Sugar gets wrongly lambasted by the medics and dieticians but it really only gives us energy and not any vitamins, mineral, proteins or fat. Brown sugar is perceived as healthier as it contains some protein and minerals but sometimes it is just white sugar with molasses added so it can be less healthy. The targeting of sugar is a bit of a fallacy, an ounce of it gives us around a hundred calories and like everything else if consumed in excess you will expand if the energy is not burned off. We all need sugar but just not so much of it and it is hidden away in so many foods. Animals and plants need it too and it exists in a myriad of forms both naturally and processed.
It is actually classified as a carbohydrate and can either be a simple or single sugar form or a complex version all across the likes of fruits, grains, plants and vegetables. Even milk has about five per cent lactose sugar. The difference for us is whether the glucose sugar is digested quickly or slowly into our bloodstream. So when you get a hit of sugar and its subsequent energy boost it has gone straight to your blood. Sugars will vary greatly, some hardly sweet tasting at all some even bitter. Sugar science is a pretty heavy subject when you get deep into it.
We have been eating it though for millennia in honey and maple syrup for example and wild sugar cane growing in Asia had the Persians, Indians and Chinese boiling it down to drinks and a solid form from 500BC and then cultivating it as well. These days we have molasses or treacle from the modern sugar cane refining. Raw sugar has all of its impurities retained.
Muscovado is an unrefined brown sugar with molasses added and Demerara is a lighter less processed version and then there are the syrups as well. It was Columbus bringing it to the Caribbean that got it all started over there. After sugar cane the other main source is in sugar beet of course, something we grew a lot of in Ireland until recently but it became too expensive to produce. It was not really used until the middle ages for such but it produces the best white sugar as opposed to sugar cane which only gives the spectrum of brown sugars.

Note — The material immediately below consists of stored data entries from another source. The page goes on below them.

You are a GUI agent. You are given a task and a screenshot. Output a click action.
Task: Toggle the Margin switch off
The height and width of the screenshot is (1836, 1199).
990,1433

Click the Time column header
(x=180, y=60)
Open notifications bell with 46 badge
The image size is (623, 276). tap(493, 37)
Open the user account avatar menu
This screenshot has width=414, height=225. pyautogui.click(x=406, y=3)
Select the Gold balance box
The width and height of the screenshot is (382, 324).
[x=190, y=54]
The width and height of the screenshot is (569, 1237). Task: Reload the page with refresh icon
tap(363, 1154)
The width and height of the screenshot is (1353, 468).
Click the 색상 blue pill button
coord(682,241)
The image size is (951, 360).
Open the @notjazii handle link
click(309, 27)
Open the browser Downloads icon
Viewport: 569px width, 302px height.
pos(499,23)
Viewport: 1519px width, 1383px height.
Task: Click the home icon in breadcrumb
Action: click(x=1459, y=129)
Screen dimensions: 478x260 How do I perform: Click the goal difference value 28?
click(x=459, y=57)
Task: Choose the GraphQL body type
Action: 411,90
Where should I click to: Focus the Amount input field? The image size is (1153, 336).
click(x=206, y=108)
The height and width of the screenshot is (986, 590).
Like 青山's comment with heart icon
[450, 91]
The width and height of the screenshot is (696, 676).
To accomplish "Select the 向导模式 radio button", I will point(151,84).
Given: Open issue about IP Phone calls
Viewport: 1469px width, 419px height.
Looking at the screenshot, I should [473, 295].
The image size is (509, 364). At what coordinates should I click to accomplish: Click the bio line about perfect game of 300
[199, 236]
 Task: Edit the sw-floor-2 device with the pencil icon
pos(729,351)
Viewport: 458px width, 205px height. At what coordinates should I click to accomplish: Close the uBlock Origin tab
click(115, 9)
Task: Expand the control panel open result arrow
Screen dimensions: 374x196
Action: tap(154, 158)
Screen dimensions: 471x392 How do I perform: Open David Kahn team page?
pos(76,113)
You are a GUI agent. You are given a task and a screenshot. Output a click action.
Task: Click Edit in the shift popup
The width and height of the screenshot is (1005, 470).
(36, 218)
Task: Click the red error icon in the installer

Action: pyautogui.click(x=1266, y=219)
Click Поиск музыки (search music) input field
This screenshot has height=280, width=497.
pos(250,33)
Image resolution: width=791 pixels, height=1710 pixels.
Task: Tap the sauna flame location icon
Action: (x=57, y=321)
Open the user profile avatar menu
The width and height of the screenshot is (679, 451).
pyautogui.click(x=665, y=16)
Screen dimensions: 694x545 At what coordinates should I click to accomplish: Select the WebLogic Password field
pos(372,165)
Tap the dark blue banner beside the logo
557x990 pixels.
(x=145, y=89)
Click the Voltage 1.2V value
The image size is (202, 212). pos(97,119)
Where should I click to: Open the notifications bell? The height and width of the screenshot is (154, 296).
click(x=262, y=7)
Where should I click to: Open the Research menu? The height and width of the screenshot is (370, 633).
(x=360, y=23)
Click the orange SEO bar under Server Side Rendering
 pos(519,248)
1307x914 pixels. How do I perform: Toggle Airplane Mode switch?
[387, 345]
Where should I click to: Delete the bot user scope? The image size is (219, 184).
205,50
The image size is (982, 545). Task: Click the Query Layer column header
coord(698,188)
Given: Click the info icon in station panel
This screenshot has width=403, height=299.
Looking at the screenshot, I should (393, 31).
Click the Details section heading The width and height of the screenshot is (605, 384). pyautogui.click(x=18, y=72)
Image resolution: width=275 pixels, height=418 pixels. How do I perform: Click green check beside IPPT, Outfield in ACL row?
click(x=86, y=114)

Beets are simply sliced, boiled in water and with the addition of lime and carbon dioxide it solidifies to a chalky block and then refined into pure white sugar. Granulated sugars are medium sized crystals of this. Adding a bit of syrup to these allows them to be shaped into blocks giving us sugar lumps. Castor sugar is another size down and of course in its powdered version we have icing sugar. Barley sugar is actually just a boiled up version of white sugar and not made from barley at all. We also have corn syrup as another sweetener.
Speaking of sweeteners, the artificial versions used as a sugar substitute for diet reasons are a chemical mix emulating sweetness and not just used in your tea but right across food production in soft drinks etc. They can come from natural fruit and plant extracts but this is more expensive to produce. For me, they really cannot be better than natural sugar. A dollop of honey is far better than something made up in a lab even if they have been approved, I just do not buy it, literally. We put enough additives in our bodies already.
For cooking, sugar is such a vital ingredient. The brown and white sugars react differently in recipes as they are totally contrasting in composition. I have quite a sweet tooth and try to keep my treats under control. In the obesity battle the problem is us and not the ingredient itself. If sugar becomes an addiction then it really needs to be treated as such. We need about a couple of ounces at most every day in our diet, around six teaspoons of free pure sugar and natural sugars in fruit are still okay. The issue is the hidden added sugars in so many products and this means we eat three times as much daily leading to all the health risks of the modern consumer.